● **Problem**:
What do the lines say, reproduced word for word, from the first of the entries below through the line bearing "Click the seal"?

● **Dataset entries**:

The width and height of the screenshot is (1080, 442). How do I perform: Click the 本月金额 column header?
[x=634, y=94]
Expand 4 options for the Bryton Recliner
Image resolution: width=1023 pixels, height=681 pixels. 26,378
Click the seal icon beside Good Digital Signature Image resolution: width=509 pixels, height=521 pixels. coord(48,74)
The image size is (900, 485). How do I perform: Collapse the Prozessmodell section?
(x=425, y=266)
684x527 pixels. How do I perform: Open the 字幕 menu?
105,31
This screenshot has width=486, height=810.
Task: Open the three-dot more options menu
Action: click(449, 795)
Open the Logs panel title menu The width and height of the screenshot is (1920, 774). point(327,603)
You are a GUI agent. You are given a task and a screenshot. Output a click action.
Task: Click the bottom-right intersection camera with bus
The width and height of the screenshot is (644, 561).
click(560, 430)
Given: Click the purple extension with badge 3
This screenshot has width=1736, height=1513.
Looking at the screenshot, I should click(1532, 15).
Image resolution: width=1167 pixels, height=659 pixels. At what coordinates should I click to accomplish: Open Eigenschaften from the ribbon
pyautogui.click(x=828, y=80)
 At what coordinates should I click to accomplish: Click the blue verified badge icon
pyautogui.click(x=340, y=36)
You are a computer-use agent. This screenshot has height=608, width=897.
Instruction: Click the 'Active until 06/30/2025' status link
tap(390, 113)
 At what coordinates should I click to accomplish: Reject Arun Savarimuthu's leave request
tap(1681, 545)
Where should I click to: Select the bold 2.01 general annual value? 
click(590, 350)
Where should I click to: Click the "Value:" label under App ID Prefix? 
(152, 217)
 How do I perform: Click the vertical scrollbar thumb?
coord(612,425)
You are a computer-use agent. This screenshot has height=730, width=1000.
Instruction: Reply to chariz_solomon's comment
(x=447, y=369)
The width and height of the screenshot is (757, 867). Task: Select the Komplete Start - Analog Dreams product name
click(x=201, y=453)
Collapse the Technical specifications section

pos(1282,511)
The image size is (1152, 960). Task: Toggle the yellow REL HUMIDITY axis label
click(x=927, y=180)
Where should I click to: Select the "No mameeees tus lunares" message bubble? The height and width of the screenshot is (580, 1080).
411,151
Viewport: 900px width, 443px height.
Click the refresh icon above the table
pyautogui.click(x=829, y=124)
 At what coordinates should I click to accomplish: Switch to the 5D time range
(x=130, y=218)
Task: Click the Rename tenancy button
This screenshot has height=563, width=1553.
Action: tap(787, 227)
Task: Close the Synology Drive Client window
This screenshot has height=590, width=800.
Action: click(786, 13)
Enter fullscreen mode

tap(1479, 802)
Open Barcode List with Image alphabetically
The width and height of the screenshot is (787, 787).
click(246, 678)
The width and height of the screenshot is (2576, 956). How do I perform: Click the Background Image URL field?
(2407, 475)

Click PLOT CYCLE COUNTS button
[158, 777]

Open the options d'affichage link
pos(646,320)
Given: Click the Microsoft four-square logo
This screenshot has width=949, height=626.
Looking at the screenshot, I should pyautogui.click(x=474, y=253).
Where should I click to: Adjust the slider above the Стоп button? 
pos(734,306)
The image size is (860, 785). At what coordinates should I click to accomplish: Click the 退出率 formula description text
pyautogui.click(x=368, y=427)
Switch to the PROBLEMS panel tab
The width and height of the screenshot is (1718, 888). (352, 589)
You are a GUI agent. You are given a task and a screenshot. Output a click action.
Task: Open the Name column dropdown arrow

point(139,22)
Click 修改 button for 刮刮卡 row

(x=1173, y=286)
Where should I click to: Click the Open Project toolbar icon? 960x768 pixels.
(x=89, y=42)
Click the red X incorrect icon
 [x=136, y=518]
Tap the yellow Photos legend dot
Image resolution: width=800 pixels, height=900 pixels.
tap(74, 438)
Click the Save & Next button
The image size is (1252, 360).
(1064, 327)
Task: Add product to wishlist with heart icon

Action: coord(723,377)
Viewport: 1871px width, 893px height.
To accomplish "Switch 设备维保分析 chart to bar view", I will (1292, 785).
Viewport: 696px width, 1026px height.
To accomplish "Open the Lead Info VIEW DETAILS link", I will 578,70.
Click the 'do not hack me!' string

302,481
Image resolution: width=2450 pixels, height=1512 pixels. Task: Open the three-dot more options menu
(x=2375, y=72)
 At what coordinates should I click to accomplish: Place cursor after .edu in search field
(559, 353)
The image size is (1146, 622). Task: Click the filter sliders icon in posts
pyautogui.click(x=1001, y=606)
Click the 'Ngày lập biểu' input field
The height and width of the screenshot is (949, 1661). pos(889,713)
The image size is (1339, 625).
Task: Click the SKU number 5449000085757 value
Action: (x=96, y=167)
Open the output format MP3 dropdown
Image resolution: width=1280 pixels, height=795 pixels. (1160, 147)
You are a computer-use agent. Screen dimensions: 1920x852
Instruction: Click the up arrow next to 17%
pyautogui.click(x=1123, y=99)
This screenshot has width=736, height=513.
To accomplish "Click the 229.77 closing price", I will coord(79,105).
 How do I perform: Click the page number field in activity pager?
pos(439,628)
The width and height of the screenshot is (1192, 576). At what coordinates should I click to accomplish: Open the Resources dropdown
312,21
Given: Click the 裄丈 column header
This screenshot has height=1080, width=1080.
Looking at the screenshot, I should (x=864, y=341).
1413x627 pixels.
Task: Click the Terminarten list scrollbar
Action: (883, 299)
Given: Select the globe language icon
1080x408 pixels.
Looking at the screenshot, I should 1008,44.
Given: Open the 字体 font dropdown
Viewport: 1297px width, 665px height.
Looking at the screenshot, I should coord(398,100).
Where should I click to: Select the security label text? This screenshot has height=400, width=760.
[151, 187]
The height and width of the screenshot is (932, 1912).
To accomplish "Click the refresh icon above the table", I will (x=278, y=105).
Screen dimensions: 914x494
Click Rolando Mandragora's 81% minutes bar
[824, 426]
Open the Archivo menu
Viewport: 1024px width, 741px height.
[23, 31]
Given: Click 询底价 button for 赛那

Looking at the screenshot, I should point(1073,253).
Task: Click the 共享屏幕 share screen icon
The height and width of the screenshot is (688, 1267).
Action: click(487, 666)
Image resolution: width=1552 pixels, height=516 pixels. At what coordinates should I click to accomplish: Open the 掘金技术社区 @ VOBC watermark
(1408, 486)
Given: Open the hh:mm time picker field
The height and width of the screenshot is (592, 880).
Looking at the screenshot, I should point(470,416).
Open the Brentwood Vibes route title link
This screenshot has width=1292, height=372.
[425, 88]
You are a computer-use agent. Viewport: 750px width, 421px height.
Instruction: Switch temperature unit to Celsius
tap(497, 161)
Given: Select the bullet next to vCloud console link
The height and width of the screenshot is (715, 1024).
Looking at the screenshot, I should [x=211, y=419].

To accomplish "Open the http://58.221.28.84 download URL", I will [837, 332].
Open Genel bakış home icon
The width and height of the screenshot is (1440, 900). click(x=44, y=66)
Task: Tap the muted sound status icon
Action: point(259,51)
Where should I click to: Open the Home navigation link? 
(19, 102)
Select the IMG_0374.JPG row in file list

● **Task result**:
The width and height of the screenshot is (1080, 442). How do I perform: Click the 本月金额 column header?
[x=634, y=94]
Expand 4 options for the Bryton Recliner
Image resolution: width=1023 pixels, height=681 pixels. 26,378
Click the seal icon beside Good Digital Signature Image resolution: width=509 pixels, height=521 pixels. coord(48,74)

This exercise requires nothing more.